«Dunque, lo puoi?» chiese Mario.
«Farvi avere l'indirizzo della bella signorina?»
V'era anche in quelle parole «della bella signorina» una sfumatura che importunò Mario, il quale riprese:
«Che importa, dopo tutto? L'indirizzo del padre o della figlia, il loro indirizzo, diamine!»
Ella lo guardò fisso.
«Che cosa mi darete?»
«Tutto quel che vorrai.»
«Tutto quello che vorrò?
«Sì.»
«Avrete l'indirizzo.»
Chinò il capo e poi, con un brusco gesto, tirò a sé la porta, che si chiuse. Mario si trovò solo.
Si lasciò cadere sopra una sedia, la testa e i gomiti sul letto, sprofondato in pensieri che non gli riusciva d'afferrare, come in preda ad una vertigine. Tutto ciò ch'era avvenuto dal mattino in poi, l'apparizione di quell'angelo e la sua scomparsa, ciò che quella creatura gli aveva detto or ora, un bagliore di speranza che galleggiava sopra un'immane disperazione, ecco quanto riempiva confusamente il suo cervello.
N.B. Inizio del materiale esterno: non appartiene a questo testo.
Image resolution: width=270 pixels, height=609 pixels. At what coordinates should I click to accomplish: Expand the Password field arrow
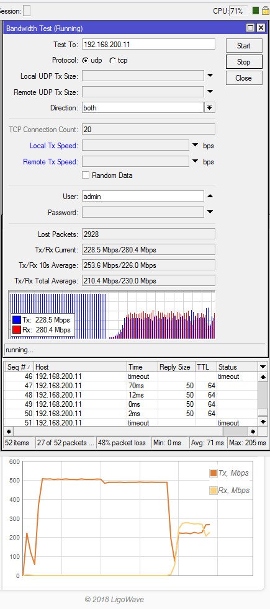point(210,212)
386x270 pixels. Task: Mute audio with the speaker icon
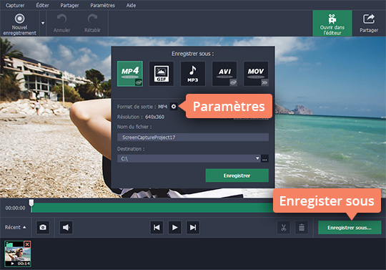pos(66,227)
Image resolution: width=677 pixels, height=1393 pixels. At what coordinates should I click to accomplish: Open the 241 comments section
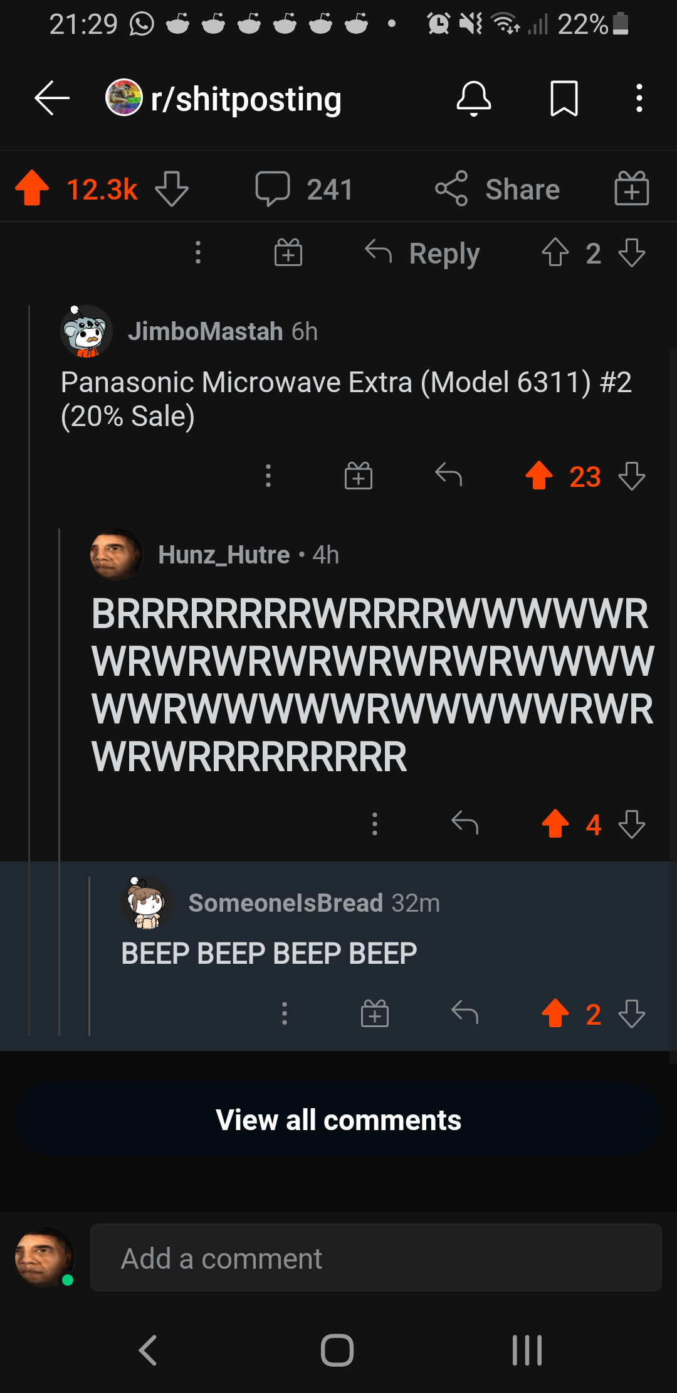tap(305, 189)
Ad un tratto fu bruscamente strappato alla sua fantasticheria. Aveva sentito la voce alta e dura di Jondrette pronunciare queste parole, del più strano interesse per lui:
«Ti dico che ne sono sicuro e che l'ho riconosciuto.»
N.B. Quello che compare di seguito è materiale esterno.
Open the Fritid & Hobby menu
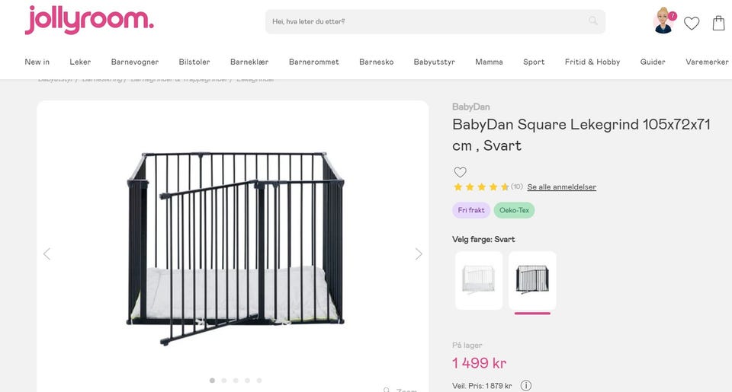 tap(592, 62)
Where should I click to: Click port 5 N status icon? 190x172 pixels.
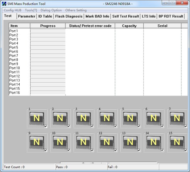130,118
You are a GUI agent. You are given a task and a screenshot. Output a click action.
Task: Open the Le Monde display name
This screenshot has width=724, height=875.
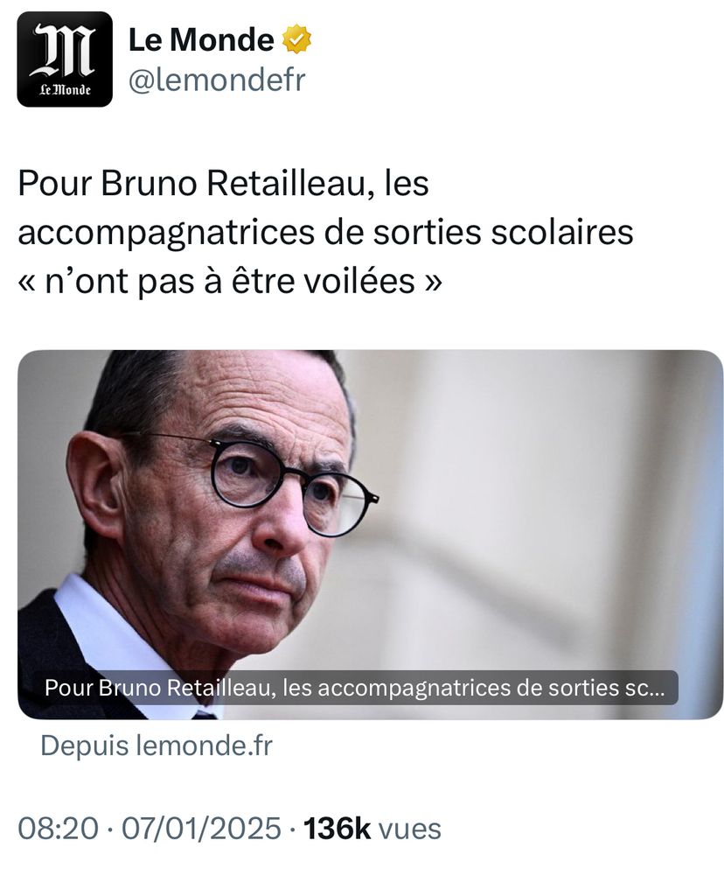pyautogui.click(x=201, y=39)
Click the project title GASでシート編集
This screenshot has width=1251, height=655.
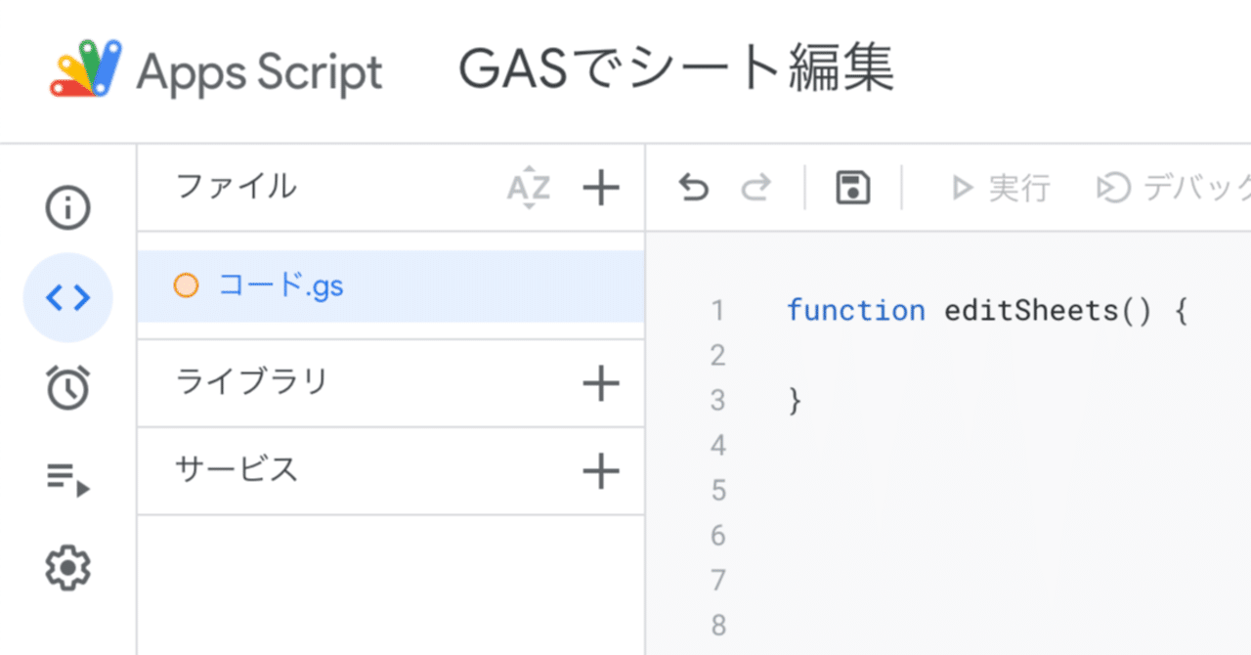(x=676, y=70)
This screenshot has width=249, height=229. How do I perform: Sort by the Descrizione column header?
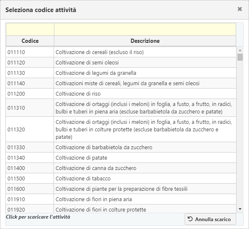tap(145, 41)
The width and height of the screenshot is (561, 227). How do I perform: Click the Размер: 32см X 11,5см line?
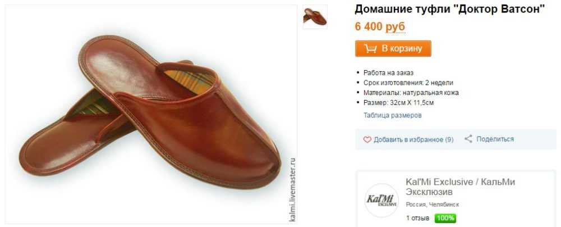coord(398,103)
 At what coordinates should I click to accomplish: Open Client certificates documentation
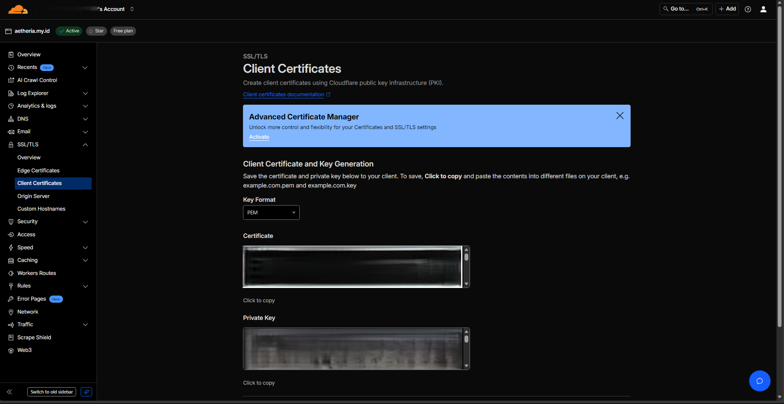(x=284, y=94)
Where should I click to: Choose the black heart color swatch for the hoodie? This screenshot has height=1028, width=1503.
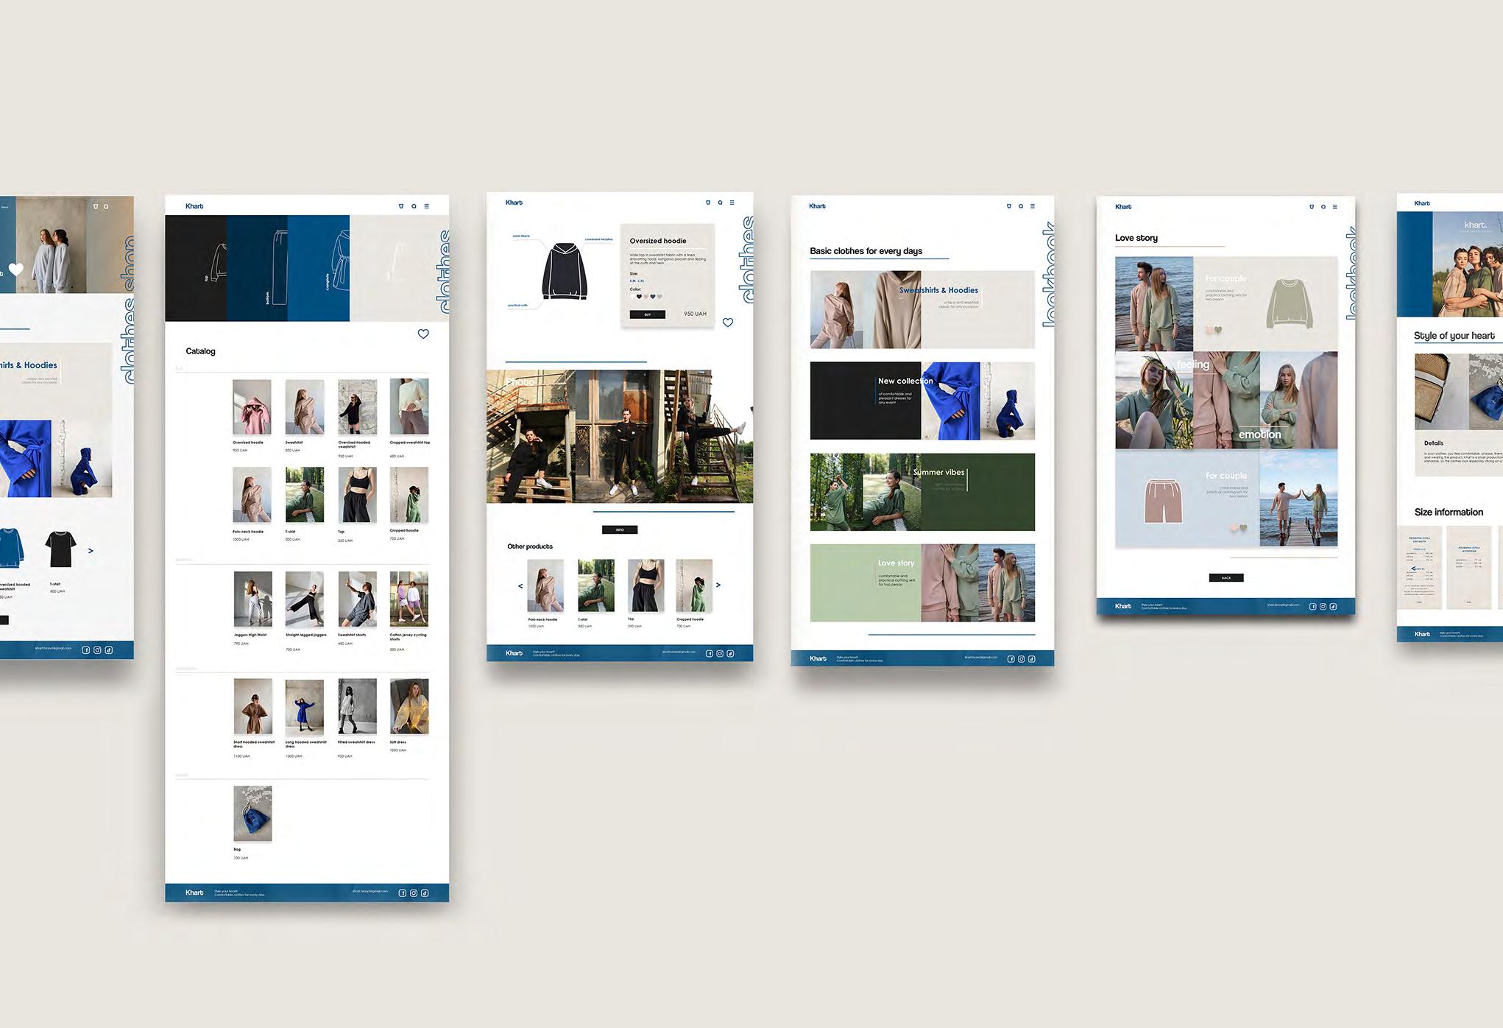639,297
Di chi parlava Jondrette? Chi aveva riconosciuto? Il signor Leblanc? Il padre della «sua Ursula»? Come! Lo conosceva forse, Jondrette? Mario stava forse per avere in quel modo brusco e inatteso tutte le informazioni senza delle quali la sua vita era oscura anche a lui? Stava per sapere chi amasse? Chi fosse quella giovinetta e chi suo padre? Stava forse per squarciarsi l'ombra tanto spessa che li ricopriva entrambi?